What bottom-heavy environments reveal about confidence

Confidence Series - #6

What does it actually feel like to work in a bottom-heavy environment?

There are environments where responsibility, operational pressure, and problem-solving sit heavily lower in the organisation. As team members we carry significant execution responsibility, decisions move quickly, and we are often expected to adapt, solve, and deliver with limited structure around us.

In many startups and scaling organisations, bottom-heavy structures emerge naturally: our teams are lean, growth moves quickly, autonomy is intentionally high, and the organisations build systems as they evolve. These environments often shape our confidence in very particular ways.

Over time, we feel that everything depends on us, workload expands, ownership boundaries become less clear, and operational pressure spreads across the same individuals repeatedly. At first, it feels energising, greater responsibility can create a sensation of growth, visibility, learning, and autonomy. But over time, another psychological shift quietly begins underneath: we stop measuring ourselves through capability, but through endurance.

Can I keep up?
Why does everything feel urgent?
Am I struggling because I’m incapable, or because the environment is overloaded?
How much pressure am I supposed to absorb here?

When pressure becomes constant, confidence shifts quietly underneath.

The question becomes: what happens to confidence when responsibility starts outweighing support?

What is often happening to confidence in bottom-heavy environments?

Bottom-heavy environments reveal something important about our confidence: it does not only rely on competence, but also on sustainability and clarity of support.

In highly stretched environments, capable team members feel permanently behind, not because they are ineffective, but because the operational demand surrounding them keeps expanding faster than the systems supporting them. This creates an experience where we start internalising structural pressure personally. Instead of recognising unclear ownership, resource limitations, scaling pressure, or operational overload, we often conclude: “I’m not coping well enough.”

Because high-responsibility environments often reward resilience and adaptability, we may continue performing externally while privately feeling increasingly destabilised internally.

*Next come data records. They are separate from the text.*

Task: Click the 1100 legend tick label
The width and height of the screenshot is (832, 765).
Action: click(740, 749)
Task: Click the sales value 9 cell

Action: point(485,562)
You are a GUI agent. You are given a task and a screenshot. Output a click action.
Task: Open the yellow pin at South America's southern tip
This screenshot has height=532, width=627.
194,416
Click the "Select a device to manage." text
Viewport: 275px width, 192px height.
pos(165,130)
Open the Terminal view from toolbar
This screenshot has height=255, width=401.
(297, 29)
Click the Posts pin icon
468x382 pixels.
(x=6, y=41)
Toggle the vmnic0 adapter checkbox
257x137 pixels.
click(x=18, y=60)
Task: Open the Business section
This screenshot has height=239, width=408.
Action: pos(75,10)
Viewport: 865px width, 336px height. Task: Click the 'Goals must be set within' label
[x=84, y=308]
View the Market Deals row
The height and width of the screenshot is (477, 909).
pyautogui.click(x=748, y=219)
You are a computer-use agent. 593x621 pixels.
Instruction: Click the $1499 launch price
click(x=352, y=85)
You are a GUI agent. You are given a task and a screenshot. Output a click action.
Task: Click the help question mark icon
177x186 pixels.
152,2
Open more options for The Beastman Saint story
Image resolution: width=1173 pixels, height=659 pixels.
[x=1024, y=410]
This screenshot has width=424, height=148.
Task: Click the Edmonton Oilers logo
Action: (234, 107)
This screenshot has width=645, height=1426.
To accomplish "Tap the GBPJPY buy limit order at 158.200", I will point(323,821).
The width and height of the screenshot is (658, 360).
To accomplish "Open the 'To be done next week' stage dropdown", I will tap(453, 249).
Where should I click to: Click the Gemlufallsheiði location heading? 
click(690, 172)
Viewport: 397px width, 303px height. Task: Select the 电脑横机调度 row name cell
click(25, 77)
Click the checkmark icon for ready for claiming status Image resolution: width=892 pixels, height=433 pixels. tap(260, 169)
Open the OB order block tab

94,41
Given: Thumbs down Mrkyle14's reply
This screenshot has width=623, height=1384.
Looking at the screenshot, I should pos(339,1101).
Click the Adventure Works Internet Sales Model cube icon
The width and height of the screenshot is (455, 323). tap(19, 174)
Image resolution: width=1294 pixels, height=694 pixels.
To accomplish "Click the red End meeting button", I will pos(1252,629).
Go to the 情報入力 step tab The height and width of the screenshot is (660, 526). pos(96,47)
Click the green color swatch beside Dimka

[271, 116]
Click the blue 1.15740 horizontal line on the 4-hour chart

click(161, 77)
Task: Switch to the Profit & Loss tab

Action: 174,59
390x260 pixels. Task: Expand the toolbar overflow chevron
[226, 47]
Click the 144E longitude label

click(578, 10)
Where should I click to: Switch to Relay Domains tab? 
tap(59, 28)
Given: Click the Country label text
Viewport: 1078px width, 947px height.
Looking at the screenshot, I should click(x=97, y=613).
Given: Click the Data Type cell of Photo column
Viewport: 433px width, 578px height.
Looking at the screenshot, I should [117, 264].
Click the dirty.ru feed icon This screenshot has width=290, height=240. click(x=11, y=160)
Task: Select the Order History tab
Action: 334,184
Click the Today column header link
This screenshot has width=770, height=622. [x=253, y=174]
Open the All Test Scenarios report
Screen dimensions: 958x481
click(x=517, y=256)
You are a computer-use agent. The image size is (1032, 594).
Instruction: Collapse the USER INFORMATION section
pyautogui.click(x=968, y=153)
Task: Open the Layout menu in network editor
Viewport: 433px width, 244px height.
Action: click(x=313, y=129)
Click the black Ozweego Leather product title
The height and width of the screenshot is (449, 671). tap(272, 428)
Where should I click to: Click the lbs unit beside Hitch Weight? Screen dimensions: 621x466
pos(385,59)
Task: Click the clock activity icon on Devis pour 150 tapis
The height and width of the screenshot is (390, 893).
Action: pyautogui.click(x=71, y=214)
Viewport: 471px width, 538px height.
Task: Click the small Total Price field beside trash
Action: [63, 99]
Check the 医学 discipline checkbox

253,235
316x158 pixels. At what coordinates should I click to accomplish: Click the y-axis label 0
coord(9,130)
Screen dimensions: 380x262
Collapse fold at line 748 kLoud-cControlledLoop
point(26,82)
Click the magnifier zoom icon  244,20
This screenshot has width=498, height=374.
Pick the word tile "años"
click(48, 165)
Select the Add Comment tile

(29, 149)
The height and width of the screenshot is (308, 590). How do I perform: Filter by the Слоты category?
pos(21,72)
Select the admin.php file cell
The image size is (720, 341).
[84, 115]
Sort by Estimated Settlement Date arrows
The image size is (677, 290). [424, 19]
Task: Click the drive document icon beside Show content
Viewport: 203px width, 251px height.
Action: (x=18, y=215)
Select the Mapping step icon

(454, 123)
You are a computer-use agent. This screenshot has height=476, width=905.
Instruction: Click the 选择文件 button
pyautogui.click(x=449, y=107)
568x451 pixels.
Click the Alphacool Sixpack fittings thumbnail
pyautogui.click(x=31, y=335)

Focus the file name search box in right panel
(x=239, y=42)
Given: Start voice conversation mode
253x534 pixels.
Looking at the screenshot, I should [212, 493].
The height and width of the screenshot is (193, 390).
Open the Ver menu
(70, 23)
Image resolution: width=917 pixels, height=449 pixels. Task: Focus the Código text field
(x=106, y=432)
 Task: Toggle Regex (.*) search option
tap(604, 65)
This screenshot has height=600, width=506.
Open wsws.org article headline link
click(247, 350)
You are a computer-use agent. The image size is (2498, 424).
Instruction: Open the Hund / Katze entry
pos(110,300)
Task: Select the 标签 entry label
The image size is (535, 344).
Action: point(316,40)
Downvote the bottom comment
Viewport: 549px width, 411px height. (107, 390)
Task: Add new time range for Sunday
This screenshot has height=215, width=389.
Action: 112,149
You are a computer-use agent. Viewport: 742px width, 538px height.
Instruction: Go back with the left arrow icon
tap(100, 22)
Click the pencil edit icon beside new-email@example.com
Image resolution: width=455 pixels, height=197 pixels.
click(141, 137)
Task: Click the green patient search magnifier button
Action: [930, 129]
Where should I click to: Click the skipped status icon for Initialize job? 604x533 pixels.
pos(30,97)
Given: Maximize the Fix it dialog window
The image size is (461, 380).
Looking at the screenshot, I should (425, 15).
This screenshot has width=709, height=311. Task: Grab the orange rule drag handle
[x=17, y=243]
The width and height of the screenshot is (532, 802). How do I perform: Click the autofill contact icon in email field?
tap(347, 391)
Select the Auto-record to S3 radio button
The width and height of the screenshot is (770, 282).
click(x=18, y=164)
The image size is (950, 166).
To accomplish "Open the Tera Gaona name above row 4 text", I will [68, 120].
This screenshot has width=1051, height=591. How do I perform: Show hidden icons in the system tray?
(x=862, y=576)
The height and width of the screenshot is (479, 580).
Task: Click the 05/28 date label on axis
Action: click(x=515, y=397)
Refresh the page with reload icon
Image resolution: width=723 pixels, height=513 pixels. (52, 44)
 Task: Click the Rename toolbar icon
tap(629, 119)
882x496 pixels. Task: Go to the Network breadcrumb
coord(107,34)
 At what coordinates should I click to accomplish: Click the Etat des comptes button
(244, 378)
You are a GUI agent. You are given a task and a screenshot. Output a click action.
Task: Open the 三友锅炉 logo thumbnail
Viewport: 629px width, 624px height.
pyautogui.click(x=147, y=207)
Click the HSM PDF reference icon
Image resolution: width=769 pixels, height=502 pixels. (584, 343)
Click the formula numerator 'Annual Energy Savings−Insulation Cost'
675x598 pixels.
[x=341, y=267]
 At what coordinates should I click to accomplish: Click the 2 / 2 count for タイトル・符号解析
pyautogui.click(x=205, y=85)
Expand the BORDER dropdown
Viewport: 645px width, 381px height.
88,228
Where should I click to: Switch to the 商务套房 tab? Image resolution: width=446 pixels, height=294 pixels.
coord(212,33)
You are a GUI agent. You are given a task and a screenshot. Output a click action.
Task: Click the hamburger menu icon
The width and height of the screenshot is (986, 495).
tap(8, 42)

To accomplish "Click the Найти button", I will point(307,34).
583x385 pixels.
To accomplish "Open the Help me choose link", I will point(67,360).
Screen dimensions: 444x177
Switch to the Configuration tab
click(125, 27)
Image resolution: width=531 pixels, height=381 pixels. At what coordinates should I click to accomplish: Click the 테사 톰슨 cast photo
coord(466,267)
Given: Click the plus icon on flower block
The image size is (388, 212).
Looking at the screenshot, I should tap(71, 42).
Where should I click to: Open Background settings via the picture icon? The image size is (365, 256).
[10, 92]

Not necessarily because competence disappeared, but because confidence became tied to continuously carrying pressure without enough recovery, structure, or support around it.

So what do we do when bottom-heavy environments start affecting confidence?

The instinct is often to personalise the experience immediately, to assume we are less capable, less organised, or less resilient than we should be. But bottom-heavy environments naturally concentrate operational pressure downward.

This is why the first step is not self-judgement, it is interpretation: understanding that some environments place prolonged psychological weight on the people closest to execution, especially during periods of growth, uncertainty, or limited infrastructure. Because confidence becomes fragile when we continuously use overloaded environments as evidence of our inadequacy.

Here’s the shift: Instead of asking ourselves, “Why am I struggling to keep up?”, we may need to ask “How much of this pressure belongs to me, and how much belongs to the structure of the environment itself?”

Because sometimes confidence does not weaken because capability disappeared, sometimes it weakens because people have been carrying more operational weight than the environment was designed to support sustainably.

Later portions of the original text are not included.